Crew member Pfc. James Groth, 22, of Ethal, Wash., was killed in the explosion. Muzzy and another soldier were critically injured, and five more soldiers had lesser wounds.

Muzzy was first taken to Womack Army Medical Center at Fort Bragg, and flown within hours to Duke Medical Center, where trauma specialist Dr. Mark Shapiro and a team of doctors were waiting for him.

Six weeks at Duke

“My concern was that he wasn’t going to make the trip,” Shapiro said Friday. Shapiro knew from talking to the doctors at Womack that Muzzy had brain and spinal injuries, had already lost his right leg near the knee, and would likely lose his left foot and some of that leg as well. His hearing was damaged, and his eyesight largely lost.

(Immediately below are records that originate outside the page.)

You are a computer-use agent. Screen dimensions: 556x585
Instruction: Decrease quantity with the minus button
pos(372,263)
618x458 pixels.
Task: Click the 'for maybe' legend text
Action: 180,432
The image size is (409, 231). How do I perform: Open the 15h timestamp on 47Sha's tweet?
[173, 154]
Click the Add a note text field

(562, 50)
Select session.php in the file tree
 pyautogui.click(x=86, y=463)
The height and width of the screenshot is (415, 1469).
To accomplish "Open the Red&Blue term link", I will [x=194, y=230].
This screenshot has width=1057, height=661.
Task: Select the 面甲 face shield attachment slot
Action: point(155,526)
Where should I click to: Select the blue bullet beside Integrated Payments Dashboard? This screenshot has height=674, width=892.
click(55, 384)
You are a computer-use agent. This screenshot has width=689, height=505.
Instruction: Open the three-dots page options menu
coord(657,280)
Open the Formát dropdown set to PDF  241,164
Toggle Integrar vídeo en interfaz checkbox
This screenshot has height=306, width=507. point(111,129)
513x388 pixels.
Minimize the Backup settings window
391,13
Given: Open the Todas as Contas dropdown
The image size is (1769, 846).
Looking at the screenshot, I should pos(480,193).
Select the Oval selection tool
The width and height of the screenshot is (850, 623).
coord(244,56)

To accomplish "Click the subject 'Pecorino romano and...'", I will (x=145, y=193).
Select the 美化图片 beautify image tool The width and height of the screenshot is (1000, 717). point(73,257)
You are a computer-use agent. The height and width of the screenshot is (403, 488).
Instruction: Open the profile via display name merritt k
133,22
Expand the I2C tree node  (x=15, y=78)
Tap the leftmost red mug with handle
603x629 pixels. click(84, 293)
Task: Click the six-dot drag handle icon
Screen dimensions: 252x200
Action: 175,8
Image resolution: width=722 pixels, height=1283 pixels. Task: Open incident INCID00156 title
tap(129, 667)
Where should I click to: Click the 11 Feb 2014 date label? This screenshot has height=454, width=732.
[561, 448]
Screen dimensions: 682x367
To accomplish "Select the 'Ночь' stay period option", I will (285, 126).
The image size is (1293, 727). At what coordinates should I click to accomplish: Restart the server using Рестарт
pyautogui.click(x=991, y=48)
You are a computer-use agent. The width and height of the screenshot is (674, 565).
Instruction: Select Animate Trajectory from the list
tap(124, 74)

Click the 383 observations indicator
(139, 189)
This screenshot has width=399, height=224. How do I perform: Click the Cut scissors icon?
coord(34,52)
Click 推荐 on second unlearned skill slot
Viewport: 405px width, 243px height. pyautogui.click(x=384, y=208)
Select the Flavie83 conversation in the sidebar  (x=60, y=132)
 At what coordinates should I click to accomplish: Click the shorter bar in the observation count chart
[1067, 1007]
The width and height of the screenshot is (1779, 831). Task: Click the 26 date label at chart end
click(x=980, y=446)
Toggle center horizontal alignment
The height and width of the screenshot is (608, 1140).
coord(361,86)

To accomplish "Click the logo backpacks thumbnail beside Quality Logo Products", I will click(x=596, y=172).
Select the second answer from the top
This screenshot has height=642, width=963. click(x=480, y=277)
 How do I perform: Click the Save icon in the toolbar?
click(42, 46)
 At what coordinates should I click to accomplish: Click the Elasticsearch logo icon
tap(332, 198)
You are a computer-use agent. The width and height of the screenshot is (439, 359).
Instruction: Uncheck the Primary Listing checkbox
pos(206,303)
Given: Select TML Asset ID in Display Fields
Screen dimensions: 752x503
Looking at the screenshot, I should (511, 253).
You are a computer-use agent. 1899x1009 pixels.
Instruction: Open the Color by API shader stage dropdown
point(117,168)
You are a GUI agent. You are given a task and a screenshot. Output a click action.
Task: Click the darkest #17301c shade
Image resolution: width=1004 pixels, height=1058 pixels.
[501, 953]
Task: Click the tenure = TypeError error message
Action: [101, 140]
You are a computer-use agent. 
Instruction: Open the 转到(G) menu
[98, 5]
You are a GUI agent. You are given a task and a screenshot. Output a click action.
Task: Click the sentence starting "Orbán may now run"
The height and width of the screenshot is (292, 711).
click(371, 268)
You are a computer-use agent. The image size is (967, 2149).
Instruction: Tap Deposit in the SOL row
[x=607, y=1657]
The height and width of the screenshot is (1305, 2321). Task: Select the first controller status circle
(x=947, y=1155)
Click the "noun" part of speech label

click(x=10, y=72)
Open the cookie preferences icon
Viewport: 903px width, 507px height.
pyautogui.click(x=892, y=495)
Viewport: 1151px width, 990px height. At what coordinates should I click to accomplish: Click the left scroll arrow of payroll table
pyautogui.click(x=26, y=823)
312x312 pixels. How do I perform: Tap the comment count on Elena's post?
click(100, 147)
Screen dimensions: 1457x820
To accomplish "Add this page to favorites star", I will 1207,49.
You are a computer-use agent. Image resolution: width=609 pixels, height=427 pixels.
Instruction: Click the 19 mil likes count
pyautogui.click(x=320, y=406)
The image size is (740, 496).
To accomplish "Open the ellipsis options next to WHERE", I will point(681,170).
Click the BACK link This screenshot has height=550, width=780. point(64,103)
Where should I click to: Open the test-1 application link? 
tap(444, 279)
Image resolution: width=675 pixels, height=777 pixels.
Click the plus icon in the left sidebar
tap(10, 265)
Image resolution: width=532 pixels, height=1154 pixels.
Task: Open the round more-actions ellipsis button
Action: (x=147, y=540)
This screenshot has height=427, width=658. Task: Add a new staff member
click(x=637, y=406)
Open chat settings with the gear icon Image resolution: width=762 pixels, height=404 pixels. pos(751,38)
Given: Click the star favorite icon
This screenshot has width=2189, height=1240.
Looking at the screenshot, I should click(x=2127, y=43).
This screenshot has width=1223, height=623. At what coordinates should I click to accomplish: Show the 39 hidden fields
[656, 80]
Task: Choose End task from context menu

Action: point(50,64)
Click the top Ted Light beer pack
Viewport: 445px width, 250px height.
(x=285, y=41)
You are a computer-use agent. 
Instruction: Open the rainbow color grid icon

Shapiro said the team had Muzzy in the operating room within 10 minutes of the helicopter’s landing. Neurosurgeons went to work relieving the pressure on his brain from a blood clot, and Shapiro went into Muzzy’s abdomen. Within two weeks, Muzzy had undergone more than a dozen surgeries, he said.

Without the hospital’s efforts, Muzzy said, “I wouldn’t be here.”

After six weeks, Muzzy transferred to Brooke Army Medical Center at Fort Sam Houston in Texas, where he has continued treatment and rehab. He has been outfitted with two prosthetic legs and is able to walk with half-crutches. Hearing aids help him hear his son’s chatter, and additional surgeries on his eyes may bring back more of his vision.

Eventually, he plans to leave the Army, move back to Roseboro and enroll at Fayetteville Technical Community College. He wants to study to be a mechanic.

Right now, he said, he can see the contrast between light and dark, and make out general shapes – enough that he was able to recognize Shapiro on Friday when Muzzy and his family visited Duke for the first time since he left the hospital in March. Once again, he was on a mission.

“I came back to say thank you,” he said.